Fig. 1

(a,b) Representative whole mount in-situ hybridizations to scl (a) and pu.1 (b) on 28 hours post fertilization (hpf) embryos. Increased number of cells expressing the two genes in the PBI of wnt10b-injected embryos (arrowheads; scl, n = 62; pu.1, n = 114) in comparison to controls (asterisks; scl, n = 34; pu.1, n = 66). Scale bar, 100 μm. Magnification scale bar, 50 μm. (c) Forced wnt10b upregulation in 28 hpf gata1:DsRed transgenic embryos, expressing the red fluorescent protein DsRed in erythroid progenitors, caused the increase in the number of gata1-positive cells in the PBI in 30% of the injected embryos (wnt10b-injected embryos n = 58 and controls n = 41).
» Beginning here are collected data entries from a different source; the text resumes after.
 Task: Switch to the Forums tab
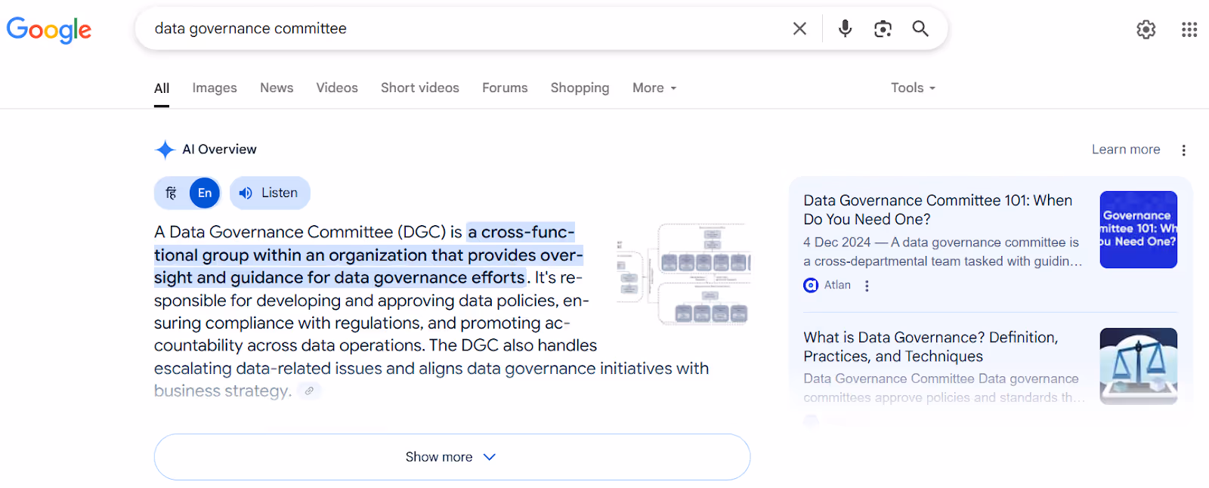tap(505, 88)
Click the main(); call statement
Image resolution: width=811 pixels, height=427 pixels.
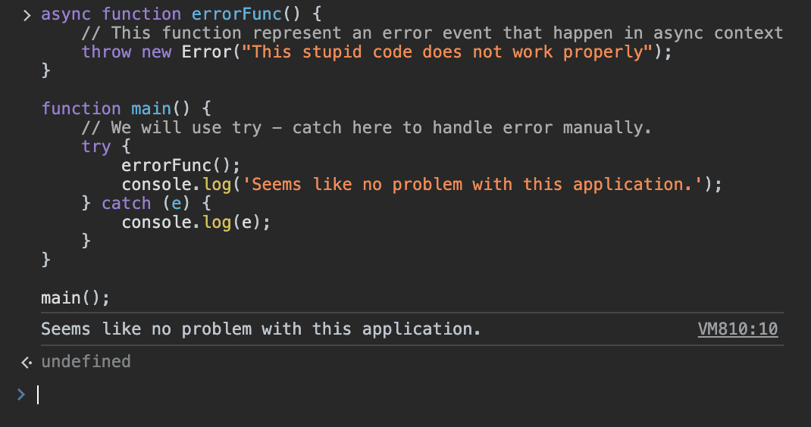pyautogui.click(x=76, y=298)
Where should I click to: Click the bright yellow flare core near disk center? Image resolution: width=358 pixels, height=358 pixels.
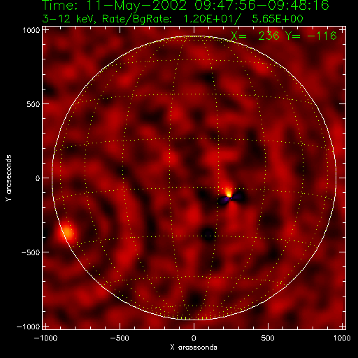[229, 194]
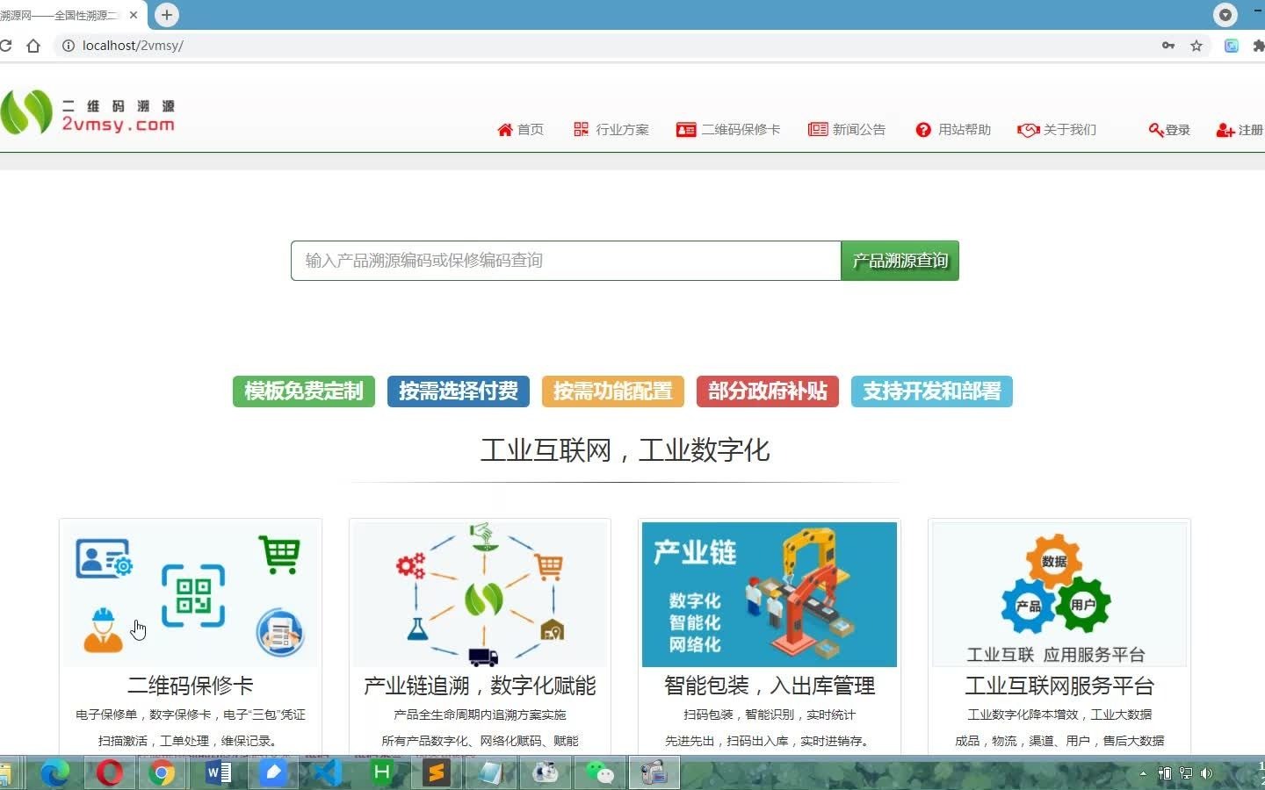Expand the hidden icons tray arrow

[1143, 773]
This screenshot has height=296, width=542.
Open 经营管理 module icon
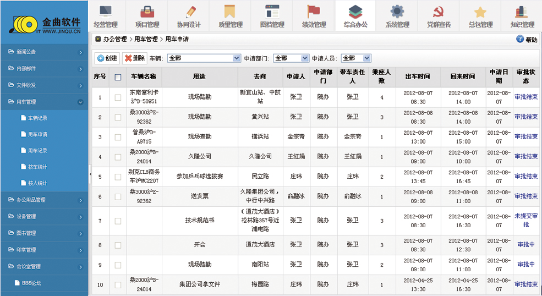106,12
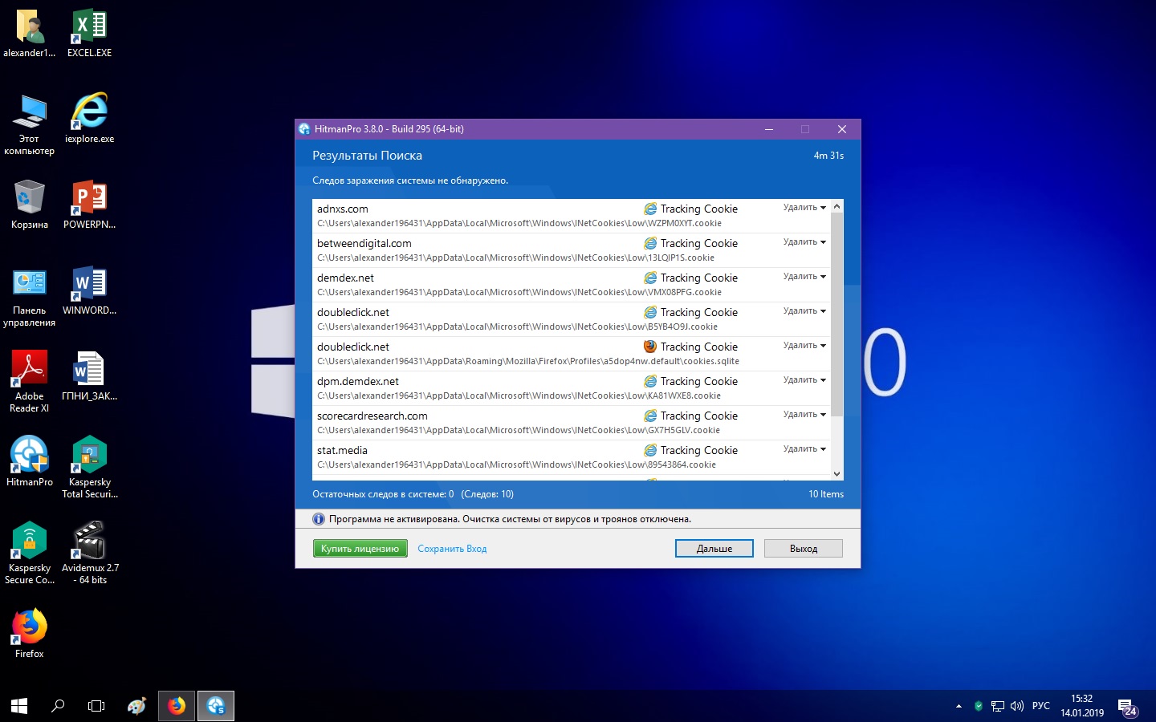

Scale bar, 125 μm. (d) Representative wnt10b-injected and control 48 hpf mpx:GFP transgenic embryos characterized by GFP expression in differentiated neutrophils. Scale bar, 300 μm. (e) wnt10b overexpression in 48 hpf mpx:GFP transgenic embryos caused a marked reduction in the number of GFP-positive circulating cells in 52% of the injected embryos (wnt10b-injected embryos, n = 18; control embryos, n = 10, mean ± s.d.). **<0.01 with Student’s t-test.